D'autre part, même si M. Jean-Claude Juncker, président de la Commission européenne, a déclaré que l'Union européenne ne s'élargirait pas au cours de son mandat, les négociations se poursuivent avec les cinq candidats officiels que sont la Serbie, la Macédoine, le Monténégro, l'Albanie et la Turquie et, à l'occasion de la récente négociation relative aux migrants, la Turquie a demandé l'ouverture d'au moins un chapitre supplémentaire du processus relatif à son adhésion. Nous sommes quelques-uns à nous être rendus en Serbie et au Monténégro, et nos interlocuteurs nous ont fait part de leur volonté de poursuivre les négociations d'adhésion. Les Monténégrins nous ont aussi dit leur inquiétude à l'idée que les réfugiés refoulés par la Turquie ne prennent un autre chemin, celui de l'Albanie et du Monténégro, des pays trop petits pour gérer pareille situation. Si des couloirs sécurisés ne sont pas organisés, on ne fera que déplacer le problème, et surtout les drames humains.

A-t-on réellement progressé vers une plus grande coordination et cohérence des volets de l'action extérieure de l'Union, ceux qui ressortissent directement des compétences de la Commission – l'aide au développement et la politique commerciale – et ceux qui relèvent du champ traditionnellement inter-gouvernemental, la diplomatie et la défense ?

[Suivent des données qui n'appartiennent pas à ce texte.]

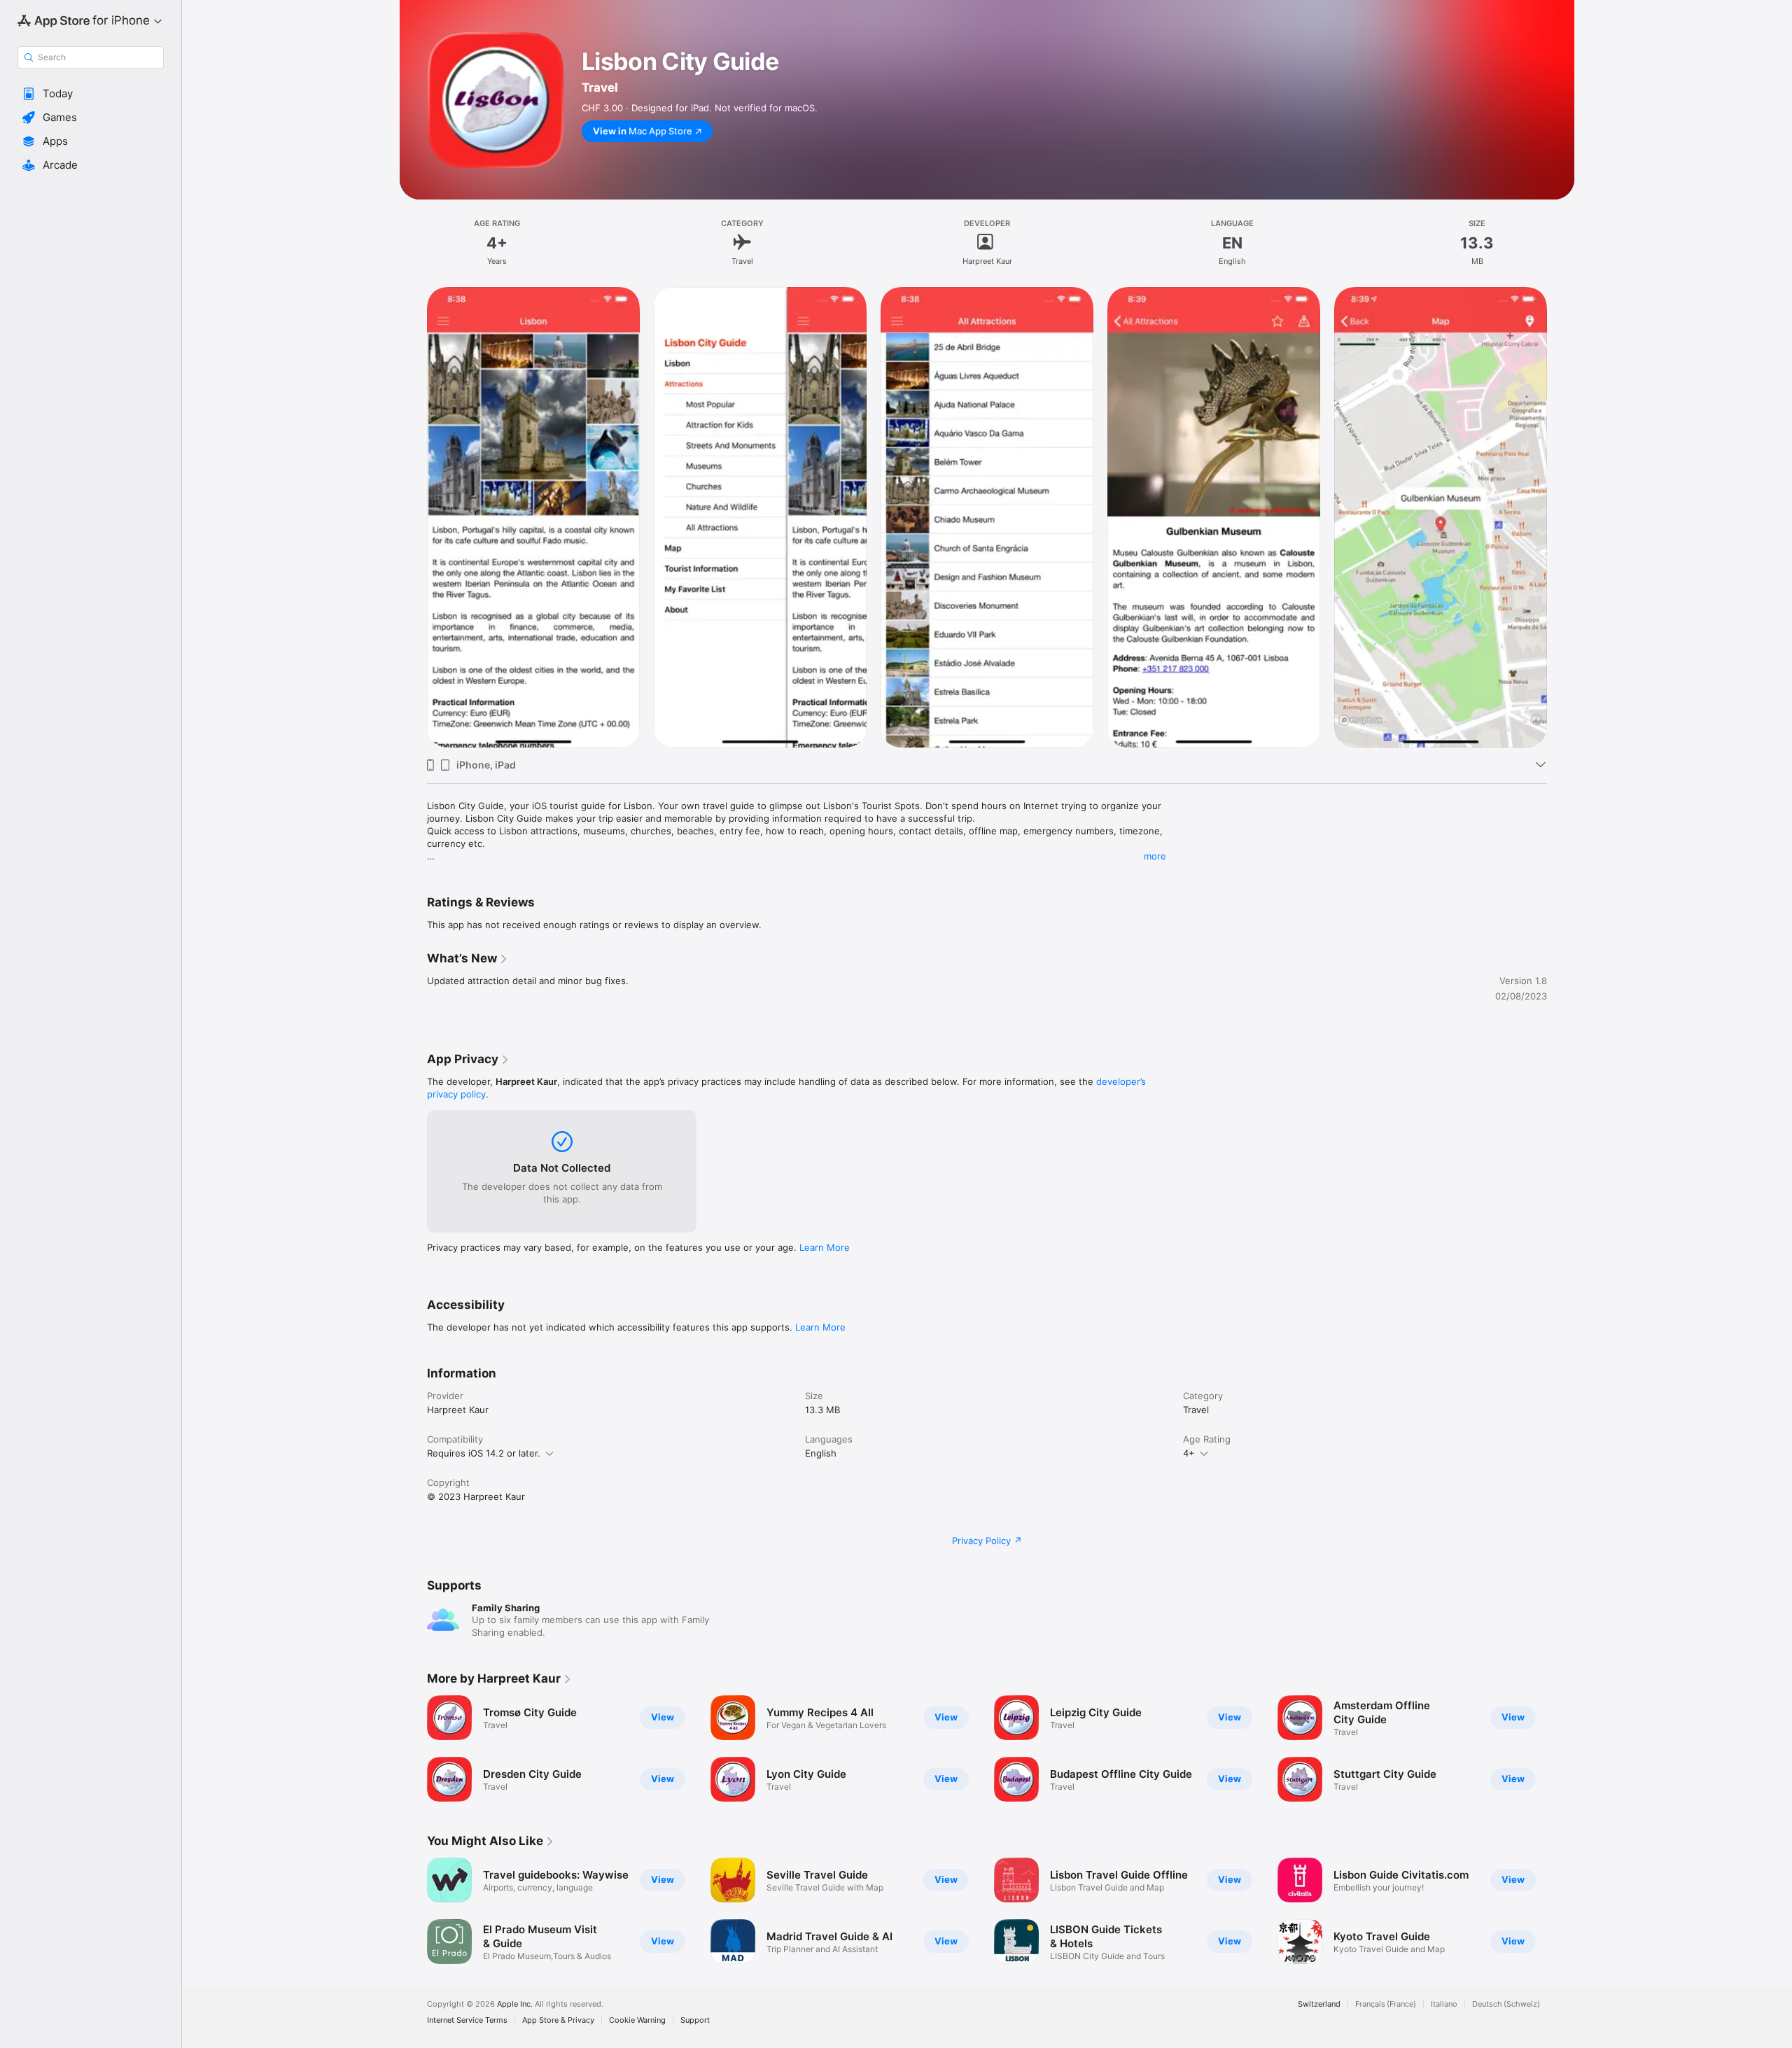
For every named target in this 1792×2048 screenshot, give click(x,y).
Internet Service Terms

Enfin, où en est-on, au sein du Service européen d'action extérieure, du développement progressif d'une culture diplomatique commune, partagée entre les personnels du service, de la Commission, du Conseil et des États membres ? L'émergence progressive de cette culture diplomatique commune justifie, me semble-t-il, la création de votre service, outil indispensable, créé par le traité de Lisbonne, dans la perspective d'une politique étrangère et de défense commune, plus que jamais nécessaire étant les drames auxquels nous assistons.